Mozilla Tries New "Lorentz" Dev Model
With the recent release of Firefox 3.6, Mozilla has also decided to try out a new development model dubbed "Lorentz." A blend of both Agile and more traditional "waterfall" development models, the new methodology aims to deliver new features much more quickly while still maintaining backwards compatibility, security, and overall quality. Only time will tell if this is effective, or just another management fad. "If the new approach sounds familiar, that's because Unix and Linux development has attempted similar kinds of release variations for iterating new features while maintaining backwards compatibility. HP-UX, for example, is currently on its HP-UX 11iv3 release, which receives updates several times a year that add incremental new functionality. The Linux 2.6.x kernel gets new releases approximately every three months, which include new features as well."
Is this chaotic release schedule supposed to be more attractive?
-V-
Who can decide a priori? Nobody.
-Sartre
All of the Firefox branches are named after national parks... the name has nothing to do with the development model.
http://en.wikipedia.org/wiki/Lorentz_National_Park
Management has dubbed the new scheme - Lorentz of Arabia!

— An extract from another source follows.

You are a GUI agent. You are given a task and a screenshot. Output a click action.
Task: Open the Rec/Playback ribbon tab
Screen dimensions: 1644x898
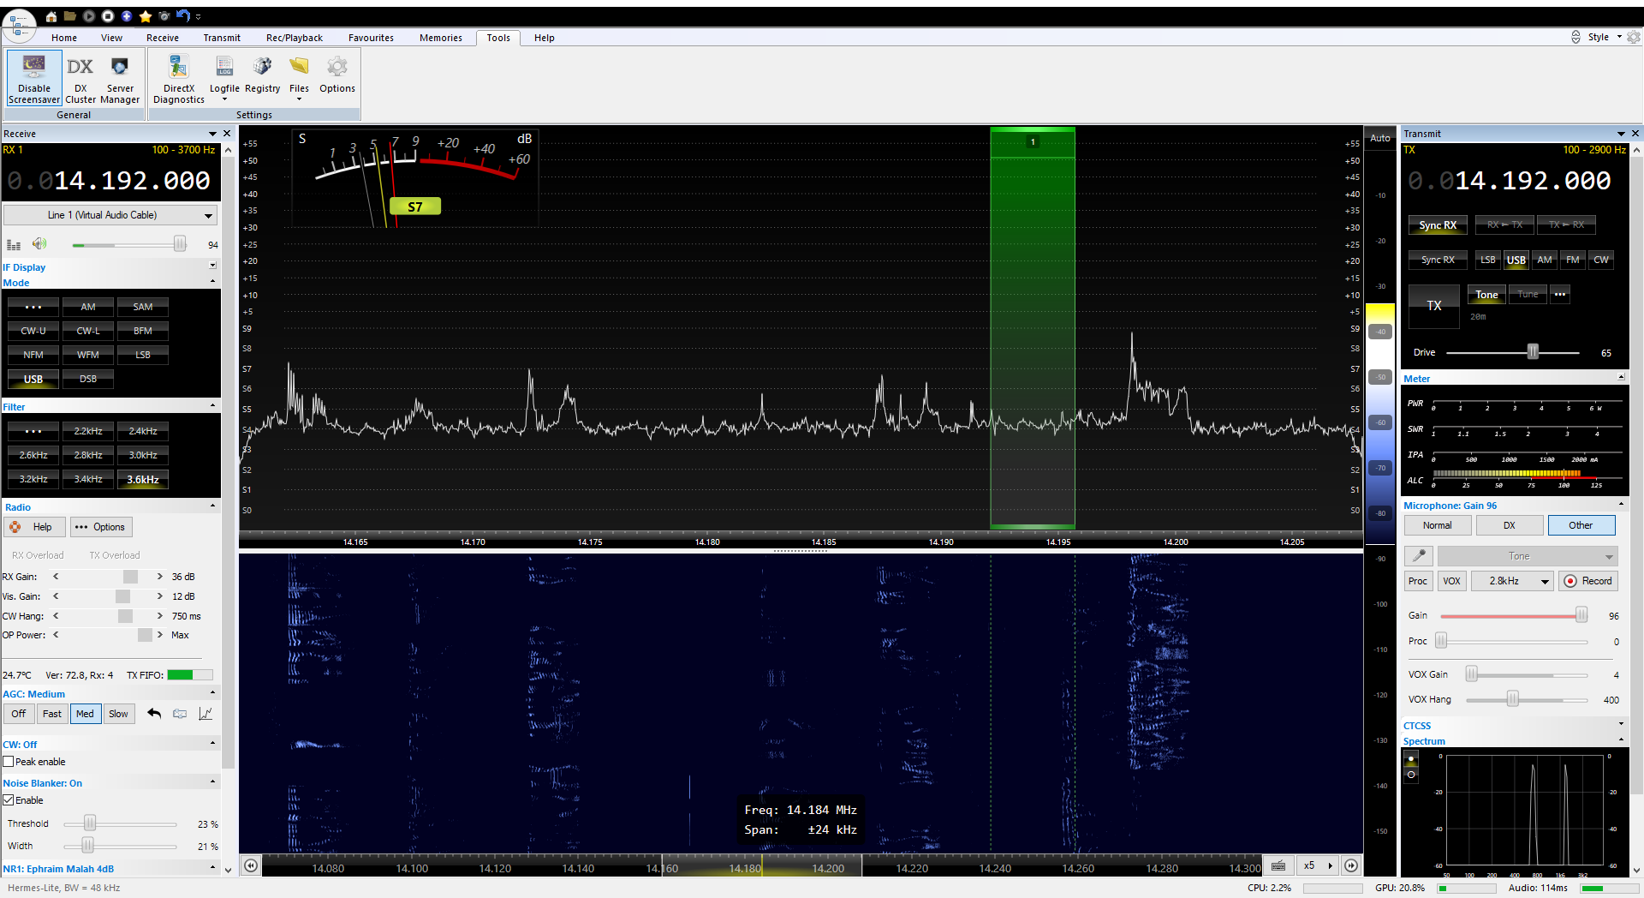(294, 38)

Thank you, thank you, I'll be here all week! Try the lamb!
[UID-HeinzIntel]
Plus, with the "Lorentz" transformation, time dilation makes it a lot easier to hit release dates. But there has been some concern over the developers' sudden weight gain.

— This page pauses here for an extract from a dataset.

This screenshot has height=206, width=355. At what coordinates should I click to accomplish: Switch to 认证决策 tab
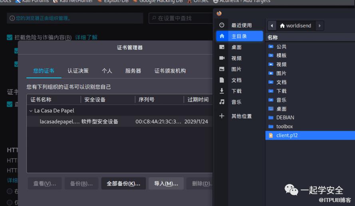click(78, 71)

the new methodology aims to deliver new features much more quickly while still maintaining backwards compatibility, security, and overall quality.
A style of management is only as good as its manager(s). We've had many, many methods of improving all three of those but as an industry we routinely and repeatedly turn it down for most applications over cost considerations. A new hybrid model of development won't change this -- continual pressure from inside the organization will eventually subvert any gains at the process level. Senior level management has to push this from the start -- only then would this or any other kind of methodology have a chance at achieving its goals.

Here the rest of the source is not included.